Por isso é importante iniciar o negócio com um bom planejamento. A primeira medida é definir a quantia de cada sócio por percentual, deixando explícita a integralização do capital, ou seja, como cada sócio irá transferir bens ou dinheiro para o nome da empresa, com valores e prazos estipulados.Esse investimento pode ser feito de várias formas, como dinheiro, títulos de crédito, bens móveis e imóveis.

Nos casos de integralização de bens imóveis, no que tange ao Imposto de Transmissão de Bens Imóveis (ITBI), o artigo 156 da Constituição Federal estabelece que compete aos municípios instituir impostos sobre: “(…) II – transmissão “inter vivos”, a qualquer título, por ato oneroso, de bens imóveis, por natureza ou acessão física, e de direitos reais sobre imóveis, exceto os de garantia, bem como cessão de direitos a sua aquisição”.

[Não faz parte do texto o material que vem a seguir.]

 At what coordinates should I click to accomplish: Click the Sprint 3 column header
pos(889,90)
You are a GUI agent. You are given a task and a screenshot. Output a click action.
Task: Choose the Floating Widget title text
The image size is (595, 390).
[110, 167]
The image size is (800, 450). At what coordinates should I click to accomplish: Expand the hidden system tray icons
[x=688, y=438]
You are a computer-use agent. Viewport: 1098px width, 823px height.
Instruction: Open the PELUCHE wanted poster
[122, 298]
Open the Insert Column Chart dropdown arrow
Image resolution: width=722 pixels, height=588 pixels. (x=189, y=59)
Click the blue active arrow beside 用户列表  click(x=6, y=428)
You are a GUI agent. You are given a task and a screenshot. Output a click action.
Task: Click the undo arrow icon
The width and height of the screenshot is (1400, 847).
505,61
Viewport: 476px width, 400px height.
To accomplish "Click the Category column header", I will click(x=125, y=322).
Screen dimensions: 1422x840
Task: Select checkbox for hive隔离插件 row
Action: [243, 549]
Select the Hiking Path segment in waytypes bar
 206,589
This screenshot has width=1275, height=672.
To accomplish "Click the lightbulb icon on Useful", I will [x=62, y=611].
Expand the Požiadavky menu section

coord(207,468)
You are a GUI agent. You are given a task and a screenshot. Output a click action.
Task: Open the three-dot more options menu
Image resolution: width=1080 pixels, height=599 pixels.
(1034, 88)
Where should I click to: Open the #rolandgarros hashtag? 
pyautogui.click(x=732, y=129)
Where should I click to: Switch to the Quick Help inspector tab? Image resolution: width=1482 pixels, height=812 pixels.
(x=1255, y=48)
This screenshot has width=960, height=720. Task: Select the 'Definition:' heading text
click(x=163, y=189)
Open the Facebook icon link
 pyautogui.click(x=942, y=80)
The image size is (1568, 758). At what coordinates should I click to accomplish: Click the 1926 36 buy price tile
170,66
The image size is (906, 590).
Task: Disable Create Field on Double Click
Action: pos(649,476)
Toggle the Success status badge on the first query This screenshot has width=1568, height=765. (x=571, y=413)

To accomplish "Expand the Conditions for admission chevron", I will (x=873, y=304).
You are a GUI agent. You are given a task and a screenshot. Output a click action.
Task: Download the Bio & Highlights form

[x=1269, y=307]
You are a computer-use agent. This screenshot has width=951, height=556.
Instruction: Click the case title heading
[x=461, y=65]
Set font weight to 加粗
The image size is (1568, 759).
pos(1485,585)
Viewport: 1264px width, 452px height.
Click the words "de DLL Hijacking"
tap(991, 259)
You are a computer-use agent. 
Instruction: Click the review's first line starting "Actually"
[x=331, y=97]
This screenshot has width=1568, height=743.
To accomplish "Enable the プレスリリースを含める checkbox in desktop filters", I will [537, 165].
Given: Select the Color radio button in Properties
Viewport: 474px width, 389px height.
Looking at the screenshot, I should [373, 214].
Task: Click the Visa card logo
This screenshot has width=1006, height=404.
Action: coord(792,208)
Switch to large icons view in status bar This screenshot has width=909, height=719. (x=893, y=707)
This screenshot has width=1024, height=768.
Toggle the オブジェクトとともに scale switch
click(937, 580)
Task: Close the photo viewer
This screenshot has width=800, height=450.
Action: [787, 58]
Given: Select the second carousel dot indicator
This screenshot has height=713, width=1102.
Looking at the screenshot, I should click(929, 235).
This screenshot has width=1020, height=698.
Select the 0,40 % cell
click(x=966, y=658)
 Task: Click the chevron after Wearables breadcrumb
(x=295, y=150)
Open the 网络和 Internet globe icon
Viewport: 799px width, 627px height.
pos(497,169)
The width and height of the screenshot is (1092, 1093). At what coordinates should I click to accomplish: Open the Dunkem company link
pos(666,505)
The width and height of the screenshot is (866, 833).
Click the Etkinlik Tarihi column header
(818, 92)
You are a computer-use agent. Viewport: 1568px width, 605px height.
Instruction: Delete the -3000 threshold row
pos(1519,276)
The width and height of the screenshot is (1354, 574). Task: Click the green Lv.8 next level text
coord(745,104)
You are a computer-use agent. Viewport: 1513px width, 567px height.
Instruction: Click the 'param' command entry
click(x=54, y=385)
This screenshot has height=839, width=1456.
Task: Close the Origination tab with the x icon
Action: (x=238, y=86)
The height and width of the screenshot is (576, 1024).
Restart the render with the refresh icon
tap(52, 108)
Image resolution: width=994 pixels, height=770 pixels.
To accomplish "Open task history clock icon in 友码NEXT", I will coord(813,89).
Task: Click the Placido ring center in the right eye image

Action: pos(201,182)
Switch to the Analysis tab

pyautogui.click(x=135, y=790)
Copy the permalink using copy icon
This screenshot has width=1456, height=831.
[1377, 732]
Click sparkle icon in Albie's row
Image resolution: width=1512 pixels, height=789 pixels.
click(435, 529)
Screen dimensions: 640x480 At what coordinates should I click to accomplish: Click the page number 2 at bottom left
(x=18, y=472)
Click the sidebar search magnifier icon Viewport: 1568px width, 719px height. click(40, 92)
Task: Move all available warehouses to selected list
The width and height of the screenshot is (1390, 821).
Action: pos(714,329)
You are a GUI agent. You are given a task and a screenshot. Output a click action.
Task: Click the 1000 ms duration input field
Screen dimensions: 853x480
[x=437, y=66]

Em seu § 2º, consta que “o imposto previsto no inciso II: I – não incide sobre a transmissão de bens ou direitos incorporados ao patrimônio de pessoa jurídica em realização de capital, nem sobre a transmissão de bens ou direitos decorrente de fusão, incorporação, cisão ou extinção de pessoa jurídica, salvo se, nesses casos, a atividade preponderante do adquirente for a compra e venda desses bens ou direitos, locação de bens imóveis ou arrendamento mercantil”.

O artigo 36 do Código Tributário Nacional dispõe que o ITBI não incide sobre a transmissão dos bens ou direitos quando efetuada para sua incorporação ao patrimônio de pessoa jurídica em pagamento de capital nela subscrito.

No Recurso Extraordinário nº 796376 (Tema 796)do Superior Tribunal de Justiça (STF),julgado em 2020, o entendimento foi de que a imunidade em relação ITBI sobre imóveis incorporados ao patrimônio de pessoa jurídica, não alcança o valor dos bens que exceder o limite do capital social a ser integralizado.

Conclui-se, portanto, que a aplicação da tese fixada no julgado não autoriza que municípios prontamente passem a tributar as realizações de capital mediante incorporação de imóveis quando o valor destes bens excederem o da integralização.

O exercício da competência tributária deve observância ao princípio da legalidade, de maneira que é imprescindível a existência de lei ordinária municipal que preveja a incidência do ITBI sobre os valores dos imóveis que excederem o montante integralizado do capital social das pessoas jurídicas.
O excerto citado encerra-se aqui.